Rassemblement « Vie et Lumière » à Couvron : Les élus de l'Aisne montent au créneau contre un projet de réquisition
La colère monte dans le Laonnois. Alors que le ministère de l'Intérieur envisagerait d'installer le rassemblement national de la Mission évangélique des Tziganes de France « Vie et Lumière » sur l'ancienne base aérienne de Couvron-et-Aumencourt à la fin du mois d'août, les élus locaux affichent une opposition unanime. Une manifestation est organisée devant la préfecture de l'Aisne afin de demander au gouvernement de renoncer à ce projet.
Depuis plusieurs jours, les inquiétudes se multiplient autour de l'ancien camp militaire de Couvron. Après l'étude de plusieurs sites ailleurs en France, notamment dans les Vosges et le Loiret, le terrain axonais, aujourd'hui propriété privée, figurerait parmi les emplacements encore retenus pour accueillir le rassemblement annuel de « Vie et Lumière ».
L'événement représente un défi logistique considérable : près de 6 000 caravanes et entre 20 000 et 30 000 participants pourraient converger vers le secteur durant plusieurs semaines.
« Une provocation inacceptable », selon Éric Delhaye
Pour Éric Delhaye, maire de Laon et président de la Communauté d'agglomération du Pays de Laon (CAPL), cette perspective est inacceptable.
Dans un communiqué, l'élu affirme son « opposition la plus totale » à ce qu'il qualifie de « provocation inacceptable » et de « non-sens absolu ».
Estimant que le territoire ne peut supporter un tel afflux de population, il a appelé l'ensemble des maires de la CAPL et du Pays de la Serre à se rassembler devant la préfecture de l'Aisne, écharpe tricolore sur les épaules, afin d'afficher leur unité.
À cette occasion, une lettre ouverte sera remise officiellement à la préfète de l'Aisne, Fanny Anor, à destination du Premier ministre. Les élus demandent l'abandon pur et simple de toute procédure visant à réquisitionner le site de Couvron.

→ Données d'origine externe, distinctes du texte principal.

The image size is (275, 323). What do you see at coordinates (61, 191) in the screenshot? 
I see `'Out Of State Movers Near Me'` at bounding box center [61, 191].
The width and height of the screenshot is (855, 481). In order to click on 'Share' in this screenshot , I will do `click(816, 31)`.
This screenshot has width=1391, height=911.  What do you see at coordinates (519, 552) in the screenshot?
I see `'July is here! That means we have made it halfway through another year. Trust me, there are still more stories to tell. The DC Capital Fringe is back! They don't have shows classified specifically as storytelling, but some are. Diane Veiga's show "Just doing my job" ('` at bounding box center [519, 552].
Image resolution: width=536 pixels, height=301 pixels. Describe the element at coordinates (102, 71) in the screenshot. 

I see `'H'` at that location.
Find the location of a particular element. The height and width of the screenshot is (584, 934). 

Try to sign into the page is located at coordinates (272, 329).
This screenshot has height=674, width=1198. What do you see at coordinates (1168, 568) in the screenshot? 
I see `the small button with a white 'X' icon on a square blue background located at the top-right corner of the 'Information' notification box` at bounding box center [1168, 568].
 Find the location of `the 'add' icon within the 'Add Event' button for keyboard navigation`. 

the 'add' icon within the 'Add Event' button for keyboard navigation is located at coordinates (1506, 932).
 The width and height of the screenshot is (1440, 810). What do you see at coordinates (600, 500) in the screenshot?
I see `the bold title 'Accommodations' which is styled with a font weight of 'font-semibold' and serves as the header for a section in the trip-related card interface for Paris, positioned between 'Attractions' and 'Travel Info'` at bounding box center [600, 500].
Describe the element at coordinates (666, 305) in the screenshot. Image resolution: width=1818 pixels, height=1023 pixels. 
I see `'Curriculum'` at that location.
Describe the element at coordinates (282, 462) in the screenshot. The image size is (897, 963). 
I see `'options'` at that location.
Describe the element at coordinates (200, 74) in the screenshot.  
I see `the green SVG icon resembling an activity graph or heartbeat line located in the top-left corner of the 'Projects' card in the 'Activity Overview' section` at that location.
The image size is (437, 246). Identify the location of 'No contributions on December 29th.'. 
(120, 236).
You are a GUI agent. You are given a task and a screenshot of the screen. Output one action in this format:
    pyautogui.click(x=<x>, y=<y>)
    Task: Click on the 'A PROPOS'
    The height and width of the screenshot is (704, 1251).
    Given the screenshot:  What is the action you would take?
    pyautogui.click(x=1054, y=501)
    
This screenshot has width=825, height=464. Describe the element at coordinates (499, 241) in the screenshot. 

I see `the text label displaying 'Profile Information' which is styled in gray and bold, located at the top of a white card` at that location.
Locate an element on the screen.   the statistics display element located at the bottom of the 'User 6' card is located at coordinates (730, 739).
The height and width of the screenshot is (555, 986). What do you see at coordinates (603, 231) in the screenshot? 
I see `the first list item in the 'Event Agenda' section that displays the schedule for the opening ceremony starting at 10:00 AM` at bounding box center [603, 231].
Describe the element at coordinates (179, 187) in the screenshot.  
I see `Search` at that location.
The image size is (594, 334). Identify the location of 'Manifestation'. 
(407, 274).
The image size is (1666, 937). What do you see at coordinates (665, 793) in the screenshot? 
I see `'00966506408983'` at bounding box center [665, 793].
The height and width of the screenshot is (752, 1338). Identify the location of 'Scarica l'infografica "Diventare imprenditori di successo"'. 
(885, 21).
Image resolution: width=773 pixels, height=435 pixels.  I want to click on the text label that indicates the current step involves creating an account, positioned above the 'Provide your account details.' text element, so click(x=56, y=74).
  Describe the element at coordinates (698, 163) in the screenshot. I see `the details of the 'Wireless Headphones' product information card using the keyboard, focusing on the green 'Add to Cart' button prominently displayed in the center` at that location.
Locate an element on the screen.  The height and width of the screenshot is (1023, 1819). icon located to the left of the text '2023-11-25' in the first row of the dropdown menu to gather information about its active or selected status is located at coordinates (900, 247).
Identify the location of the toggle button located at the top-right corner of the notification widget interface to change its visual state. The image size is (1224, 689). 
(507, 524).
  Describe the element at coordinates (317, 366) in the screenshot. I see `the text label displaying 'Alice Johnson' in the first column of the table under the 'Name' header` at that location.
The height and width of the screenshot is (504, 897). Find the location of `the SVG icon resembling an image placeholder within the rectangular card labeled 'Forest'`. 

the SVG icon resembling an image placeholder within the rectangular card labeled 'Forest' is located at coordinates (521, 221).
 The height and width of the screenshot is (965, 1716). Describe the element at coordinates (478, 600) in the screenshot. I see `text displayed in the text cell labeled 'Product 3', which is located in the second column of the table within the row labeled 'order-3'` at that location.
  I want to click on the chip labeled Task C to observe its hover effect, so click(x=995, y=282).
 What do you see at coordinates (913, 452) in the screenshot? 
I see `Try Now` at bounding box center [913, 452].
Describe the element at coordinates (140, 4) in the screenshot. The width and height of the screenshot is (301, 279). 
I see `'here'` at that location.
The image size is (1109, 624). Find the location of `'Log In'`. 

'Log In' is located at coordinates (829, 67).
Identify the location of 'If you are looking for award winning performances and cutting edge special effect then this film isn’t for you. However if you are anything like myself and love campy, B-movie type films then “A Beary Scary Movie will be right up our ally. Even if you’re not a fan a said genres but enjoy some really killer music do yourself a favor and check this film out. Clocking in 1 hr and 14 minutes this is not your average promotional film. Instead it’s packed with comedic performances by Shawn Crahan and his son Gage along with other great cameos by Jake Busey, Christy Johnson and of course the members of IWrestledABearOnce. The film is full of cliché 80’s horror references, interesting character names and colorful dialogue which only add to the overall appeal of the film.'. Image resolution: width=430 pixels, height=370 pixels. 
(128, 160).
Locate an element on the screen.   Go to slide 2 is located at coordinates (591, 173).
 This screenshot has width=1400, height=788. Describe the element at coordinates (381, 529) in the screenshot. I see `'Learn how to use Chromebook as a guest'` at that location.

Parallèlement, une réunion est programmée ce vendredi en préfecture avec Dominique Lepidi, directeur de cabinet de la ministre déléguée chargée de la Ruralité, et Philip Alloncle, préfet coordonnateur national chargé des gens du voyage. Les représentants des collectivités entendent y défendre leur position « avec la plus grande fermeté ».
Le sénateur Antoine Lefèvre interpelle le Premier ministre
Le dossier est également remonté jusqu'au sommet de l'État.
Le sénateur de l'Aisne, Antoine Lefèvre, a officiellement saisi le Premier ministre, Sébastien Lecornu, afin de lui faire part de la vive inquiétude exprimée par de nombreux élus locaux.
Dans son courrier, le parlementaire rappelle que plusieurs communes concernées estiment ne pas disposer des infrastructures nécessaires pour accueillir un rassemblement d'une telle ampleur.
Il souligne notamment que la Communauté de communes du Pays de la Serre compte moins de 15 000 habitants, soit deux fois moins que la fréquentation maximale attendue sur le site.
Selon lui, les réseaux d'eau, d'assainissement et d'électricité, les services de secours ainsi que les dispositifs de collecte des déchets seraient susceptibles d'être fortement sollicités.
Le sénateur fait également valoir que les collectivités avaient acquis l'ancien terrain militaire auprès de l'État en 2015 afin d'éviter précisément ce type d'utilisation. Le site a depuis été cédé à l'entrepreneur britannique Jonathan Palmer, qui prévoit d'y développer un projet d'éco-circuit automobile.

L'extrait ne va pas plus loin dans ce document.